2.スペイン映画「だれもが愛しいチャンピオン」★ 観た感想は・・・

映画よもやま話

1月11日(土)・・・シネ・リーブル梅田にて

物語は・・・プロバスケットボールのコーチ・マルコ(ハビエル・グティエレス)は、負けることが大嫌いなアラフォー男。短気な性格が災いして問題を起こし、チームを解雇されてしまった上に、飲酒運転事故が重なり、判事から社会奉仕活動を命じられる。そんな因果で知的障がい者のチーム「アミーゴス」を指導することになったマルコは、最初はメンバーの自由過ぎる言動に困惑していたが、やがて彼らの純粋さや情熱、豊かなユーモアに触れて一念発起。全国大会でまさかの快進撃を見せる。

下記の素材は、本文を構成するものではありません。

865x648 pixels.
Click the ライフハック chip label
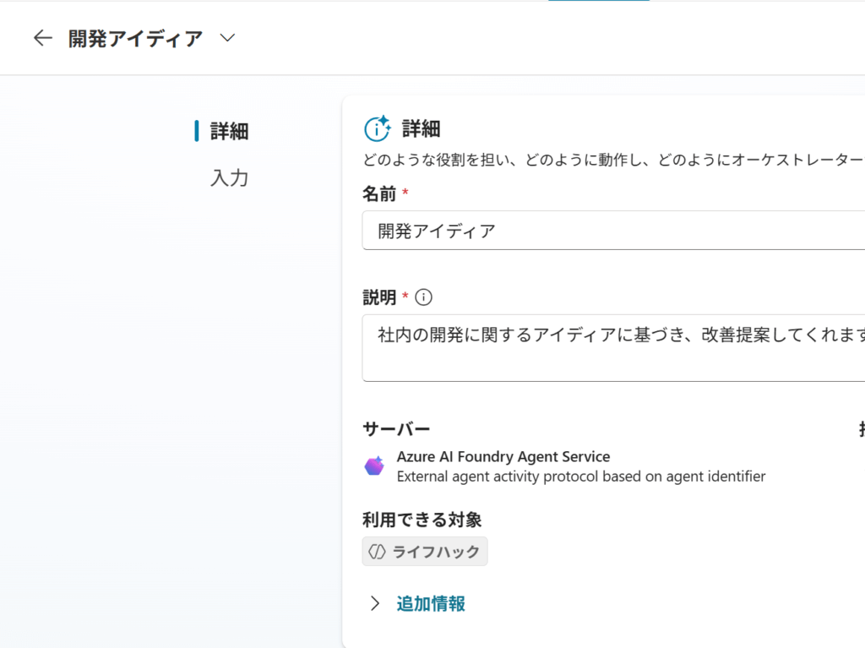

ハンディキャップを持った人たちと共にワンチームとなって、「バスケットの試合で優勝!」という一つの目標に向かっていく物語です。ともすれば、深刻になったり、説教めいた話になりそうですが、ところどころクスッと笑わせてくれるユーモアを交えて、最後はホロッとさせられました。コーチのマルコが破れかぶれな感じだったのに「アミーゴス」の選手たちと触れ合っていくうちに人間らしさを取り戻していきます。すごく印象に残ったのは、「子供が欲しい」というマルコの奥さんに対し、マルコが「高齢出産で危険がある」と心配し、二人がケンカした時にマリンが、「子供は出来れば、我々みたいなのよりも健常者の方が良い。でもマルコが父親なら嬉しい。」とマルコに言ったシーンです。ジ~ンときました。みんなマルコが誰よりも自分たちのことを一番に考えてくれていると分かっているよ。ということなんでしょうね。

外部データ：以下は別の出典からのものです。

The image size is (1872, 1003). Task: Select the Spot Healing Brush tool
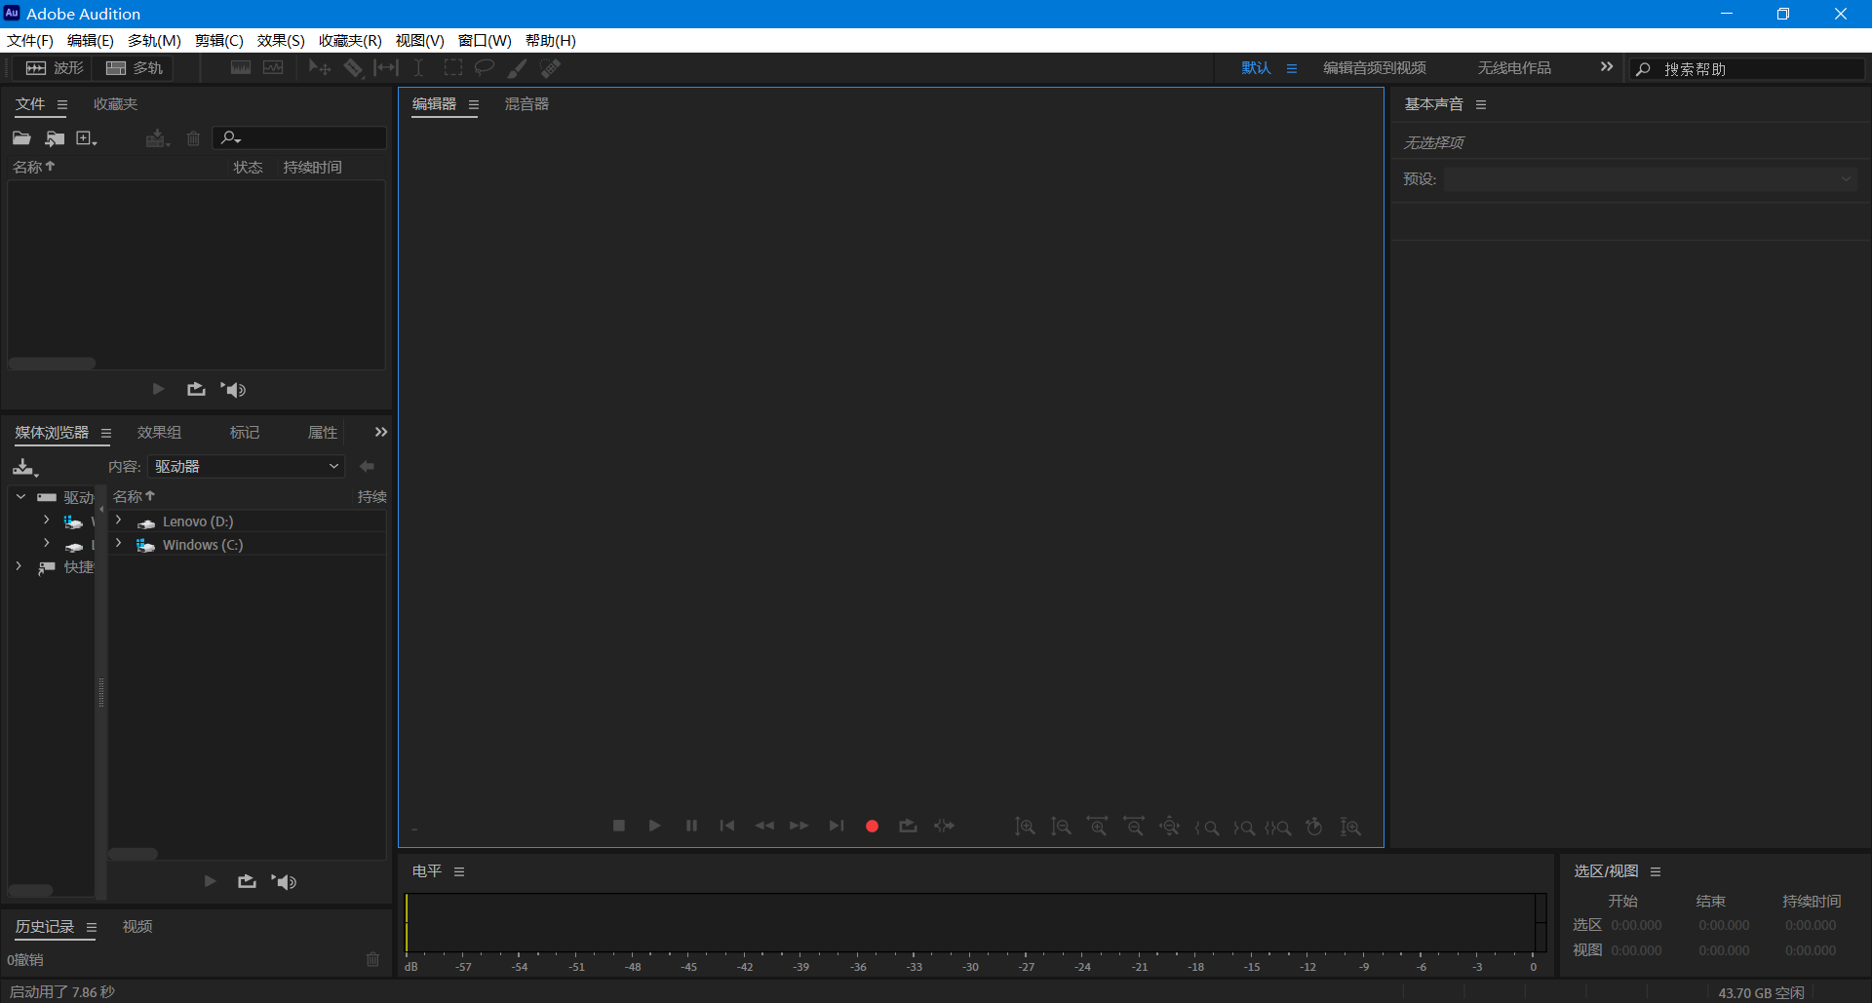tap(551, 67)
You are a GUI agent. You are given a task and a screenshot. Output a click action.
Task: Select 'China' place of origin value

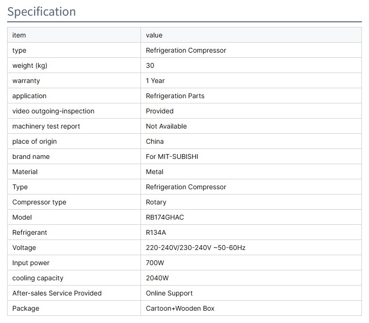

最後は決勝戦で敗れてしまったけれど、そんなことより、自分たちが戦い抜いて2位になったことに大喜びしているメンバーを見て、マルコも勝つことだけが全てじゃないと感じたのではないでしょうか。敵も味方も関係なく、みんなで喜び合う姿に真のスポーツマンシップを見たように思います。マルコが自分の夢であったスペイン代表チームのサブコーチに就任するため、「アミーゴス」を去ることになり、こっそり行こうとしますが、メンバーのみんなに追いかけられ、何を言われるんだろうと身構えるマルコに、ただ「ありがとう」と言いたかっただけだと。なんてピュアなんでしょう。みんなの真っ直ぐな気持ちがマルコを変え、成長させたように思います。何かに気づけるか、気づけないか、大事なことですね。